Write out every one of the entries below without changing anything.

____

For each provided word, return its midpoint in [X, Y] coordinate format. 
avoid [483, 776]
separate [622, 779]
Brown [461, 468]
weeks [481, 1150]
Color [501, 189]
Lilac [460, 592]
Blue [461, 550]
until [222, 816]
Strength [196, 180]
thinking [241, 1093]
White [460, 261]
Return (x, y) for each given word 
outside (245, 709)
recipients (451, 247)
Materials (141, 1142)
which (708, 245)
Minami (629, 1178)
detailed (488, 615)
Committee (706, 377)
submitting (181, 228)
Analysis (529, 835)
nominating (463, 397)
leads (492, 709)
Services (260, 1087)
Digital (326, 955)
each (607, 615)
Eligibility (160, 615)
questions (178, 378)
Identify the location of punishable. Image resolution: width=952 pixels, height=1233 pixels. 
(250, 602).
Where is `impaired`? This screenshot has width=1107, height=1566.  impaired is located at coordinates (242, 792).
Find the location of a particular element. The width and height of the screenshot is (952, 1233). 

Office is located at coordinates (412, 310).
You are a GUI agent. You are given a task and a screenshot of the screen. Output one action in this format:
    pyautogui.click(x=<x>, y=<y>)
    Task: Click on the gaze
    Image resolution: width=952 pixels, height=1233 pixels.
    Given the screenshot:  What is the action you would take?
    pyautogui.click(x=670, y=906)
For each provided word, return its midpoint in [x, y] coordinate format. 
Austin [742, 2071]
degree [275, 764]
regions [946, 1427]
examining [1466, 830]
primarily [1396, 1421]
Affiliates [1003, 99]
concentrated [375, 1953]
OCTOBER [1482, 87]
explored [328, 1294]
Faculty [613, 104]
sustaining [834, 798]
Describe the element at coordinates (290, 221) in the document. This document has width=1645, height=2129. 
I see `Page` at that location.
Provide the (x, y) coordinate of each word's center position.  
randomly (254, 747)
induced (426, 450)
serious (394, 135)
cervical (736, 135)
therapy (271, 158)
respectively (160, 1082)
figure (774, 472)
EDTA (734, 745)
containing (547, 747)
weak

____

Problem solution -
For each provided word, return its midpoint in [X, Y] coordinate format. 
avoid [483, 776]
separate [622, 779]
Brown [461, 468]
weeks [481, 1150]
Color [501, 189]
Lilac [460, 592]
Blue [461, 550]
until [222, 816]
Strength [196, 180]
thinking [241, 1093]
White [460, 261]
Return (x, y) for each given word 
outside (245, 709)
recipients (451, 247)
Materials (141, 1142)
which (708, 245)
Minami (629, 1178)
detailed (488, 615)
Committee (706, 377)
submitting (181, 228)
Analysis (529, 835)
nominating (463, 397)
leads (492, 709)
Services (260, 1087)
Digital (326, 955)
each (607, 615)
Eligibility (160, 615)
questions (178, 378)
Identify the location of punishable. Image resolution: width=952 pixels, height=1233 pixels. 
(250, 602).
Where is `impaired`? This screenshot has width=1107, height=1566.  impaired is located at coordinates (242, 792).
Find the location of a particular element. The width and height of the screenshot is (952, 1233). 

Office is located at coordinates (412, 310).
You are a GUI agent. You are given a task and a screenshot of the screen. Output one action in this format:
    pyautogui.click(x=<x>, y=<y>)
    Task: Click on the gaze
    Image resolution: width=952 pixels, height=1233 pixels.
    Given the screenshot:  What is the action you would take?
    pyautogui.click(x=670, y=906)
For each provided word, return its midpoint in [x, y] coordinate format. 
Austin [742, 2071]
degree [275, 764]
regions [946, 1427]
examining [1466, 830]
primarily [1396, 1421]
Affiliates [1003, 99]
concentrated [375, 1953]
OCTOBER [1482, 87]
explored [328, 1294]
Faculty [613, 104]
sustaining [834, 798]
Describe the element at coordinates (290, 221) in the document. This document has width=1645, height=2129. 
I see `Page` at that location.
Provide the (x, y) coordinate of each word's center position.  
randomly (254, 747)
induced (426, 450)
serious (394, 135)
cervical (736, 135)
therapy (271, 158)
respectively (160, 1082)
figure (774, 472)
EDTA (734, 745)
containing (547, 747)
weak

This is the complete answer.